## 15.61 and Equation used to solve it

Arrhenius Equation: $\ln k = - \frac{E_{a}}{RT} + \ln A$

Yang Chen 2E
Posts: 36
Joined: Thu Jul 13, 2017 3:00 am

### 15.61 and Equation used to solve it

According to a person on Chemistry community, you solve this problem by deriving an equation using the Arrhenius equation and getting rid of A using this method:

k/k' = (e^-Ea/RT)/(e^-Ea/RT')
k/k' = e^(-Ea/RT + Ea/RT')
ln (k/k') = -Ea/RT + Ea/RT'
ln (k/k') = (Ea/R)(1/T' - 1/T)

Why are we able to combine Ea?
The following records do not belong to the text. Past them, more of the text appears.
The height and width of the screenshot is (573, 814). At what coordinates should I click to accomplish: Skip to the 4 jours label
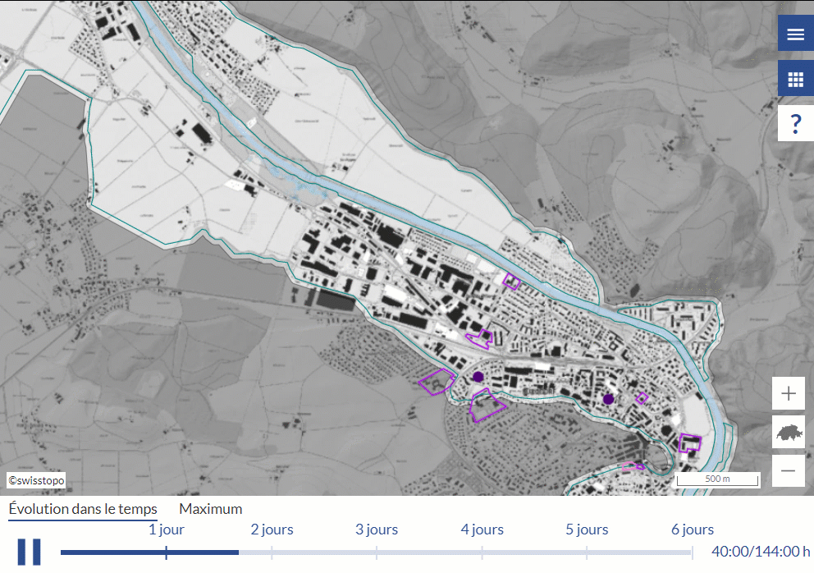482,529
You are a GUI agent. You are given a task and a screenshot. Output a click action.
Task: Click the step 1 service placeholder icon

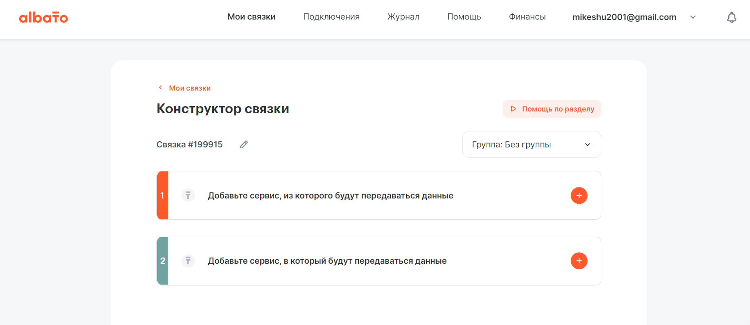[188, 195]
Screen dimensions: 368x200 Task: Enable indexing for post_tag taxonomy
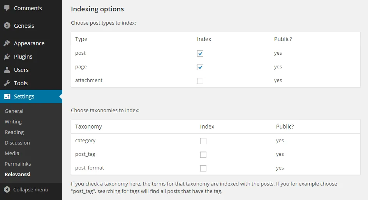203,155
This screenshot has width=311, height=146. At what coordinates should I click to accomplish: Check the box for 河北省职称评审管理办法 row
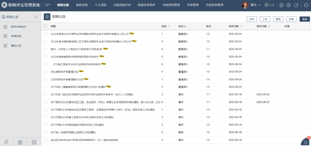tap(45, 72)
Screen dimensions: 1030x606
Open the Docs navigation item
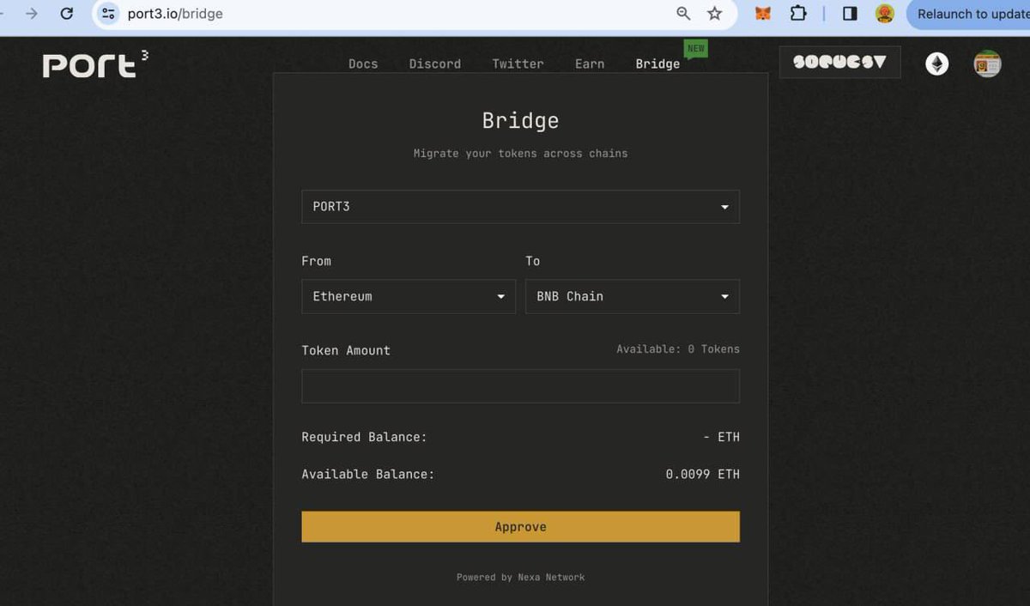(x=362, y=63)
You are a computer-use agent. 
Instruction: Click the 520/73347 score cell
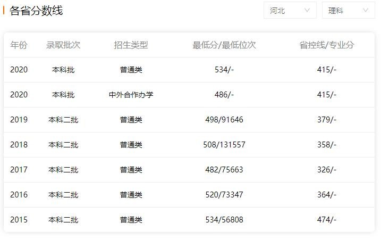224,195
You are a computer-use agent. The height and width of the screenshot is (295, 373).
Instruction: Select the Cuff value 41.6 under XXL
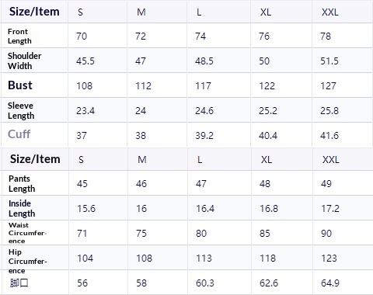[x=329, y=136]
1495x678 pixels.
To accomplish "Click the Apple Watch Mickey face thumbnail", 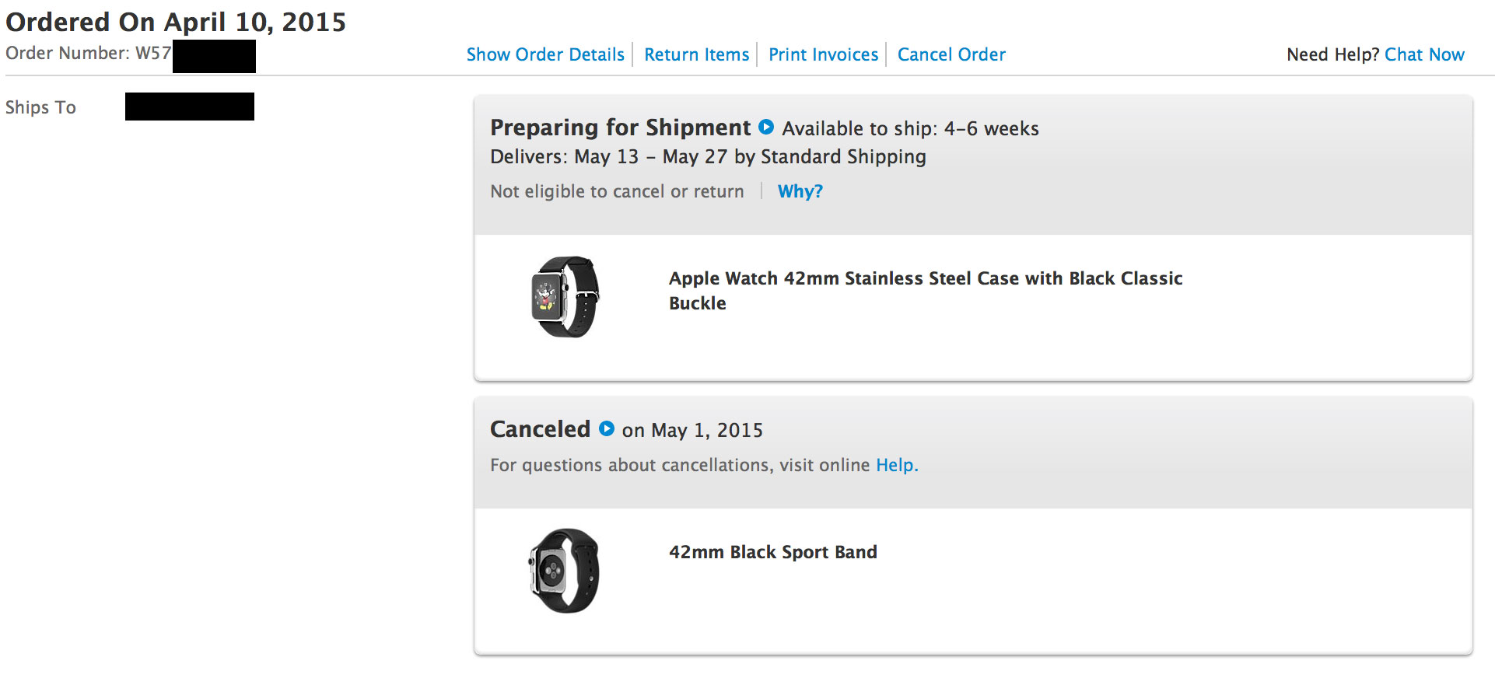I will [x=565, y=297].
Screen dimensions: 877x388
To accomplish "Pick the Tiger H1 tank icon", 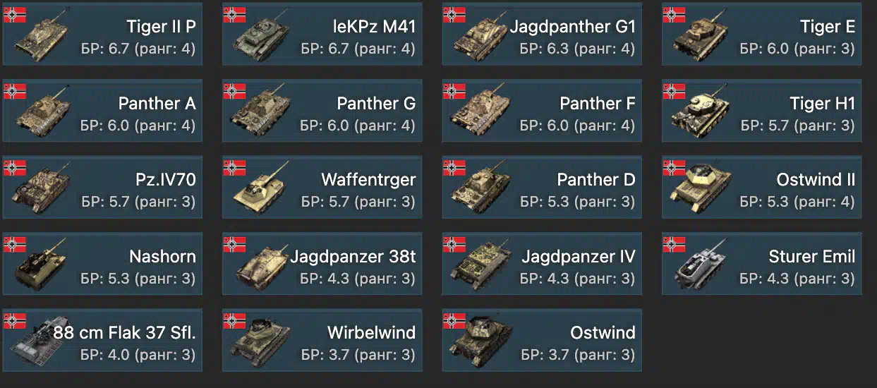I will click(702, 112).
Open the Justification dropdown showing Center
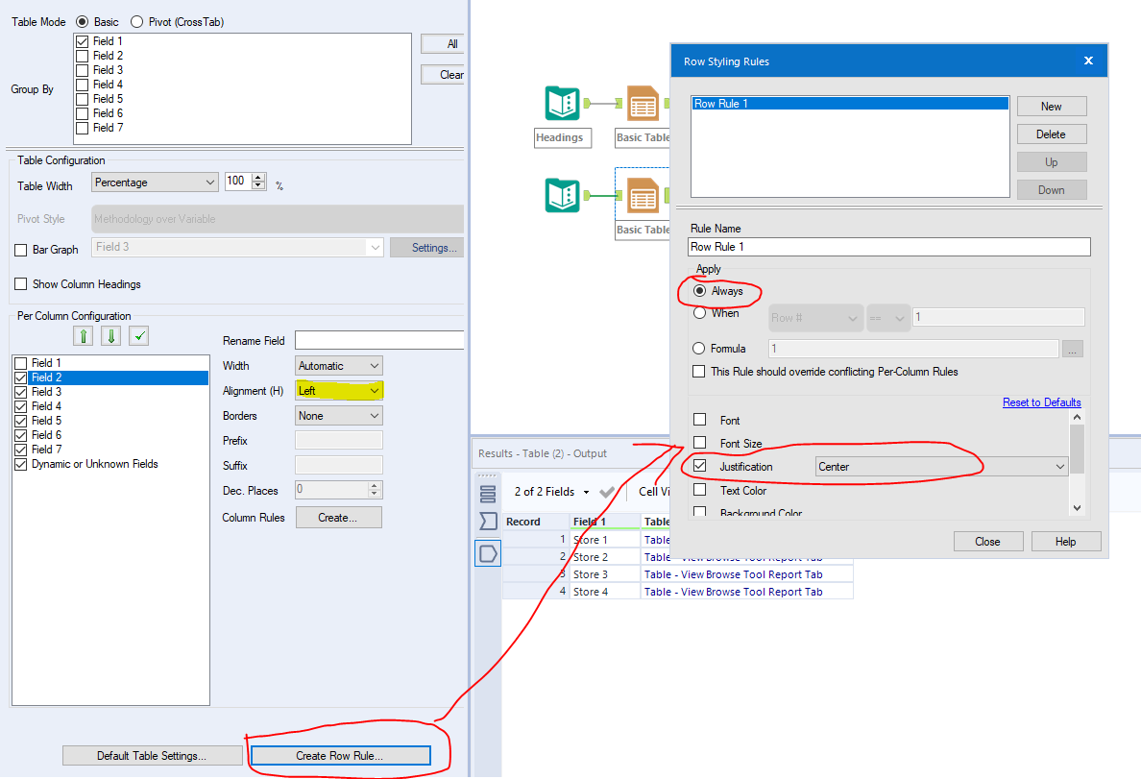1141x779 pixels. click(x=1060, y=466)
Isn't the activation energy of the reverse reaction completely different form that of the forward reaction?

Nancy Dinh 2J
Posts: 59
Joined: Fri Sep 29, 2017 7:07 am

### Re: 15.61 and Equation used to solve it

15.61 states: "The rate constant of the rst-order reaction 2 N2O(g) + S --> 2 N2(g) + O2(g) is 0.76 s 1 at 1000. K and 0.87 s 1 at 1030. K.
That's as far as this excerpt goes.